2015 marked the passing of an unequivocally instrumental figure in the development of the Golden Circle Theatre Party. Iconic television producer and director Marty Pasetta left an indelible mark on the entertainment industry as a whole, and an even greater one on our Santa Clara University family.
Born in San Jose, Marty attended Santa Clara University before ending his studies early to pursue a career at San Francisco's KGO-TV as a stage manager and producer. He then moved to Los Angeles, landing his first gig as a big time director on "The Smothers Brothers Comedy Hour" in 1967, before the University beckoned him back.
In 1971, Golden Circle co-founder Walter E. Schmidt, S.J. asked Pasetta to undertake the crucial responsibility of securing the talent and staging the show.
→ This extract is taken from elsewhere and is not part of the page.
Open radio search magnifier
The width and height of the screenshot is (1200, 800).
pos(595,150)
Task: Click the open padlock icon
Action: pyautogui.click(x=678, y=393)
As Pasetta notoriously said of his reply, “Who could say ‘No’ to Fr. Schmidt?” And so, for the next 15 years, Pasetta was responsible for landing acts like Frank Sinatra and Bing Crosby for the Golden Circle, all while continuing to develop his impressive career. He directed 17 consecutive Academy Awards telecasts beginning in 1972, helping to transform the program and introduce new, innovative visual techniques. In 1973, Marty helmed the special "Elvis: Aloha from Hawaii,” the world’s first satellite broadcast of a live event and his proudest achievement, according to his son.
In addition to his Oscarcast, Pasetta directed multiple Grammy Awards, several American Film Institute Life Achievement Award ceremonies and a multitude of renowned television specials. His American Film Institute tributes included Alfred Hitchcock, Henry Fonda, Fred Astaire and Frank Capra. To top it all off, the veteran producer also earned nine Emmy nominations between 1974 and 1988. Though Marty Pasetta’s professional achievements are indisputably impressive, those who knew him will most remember his innovative spark generous spirit. He will be dearly missed.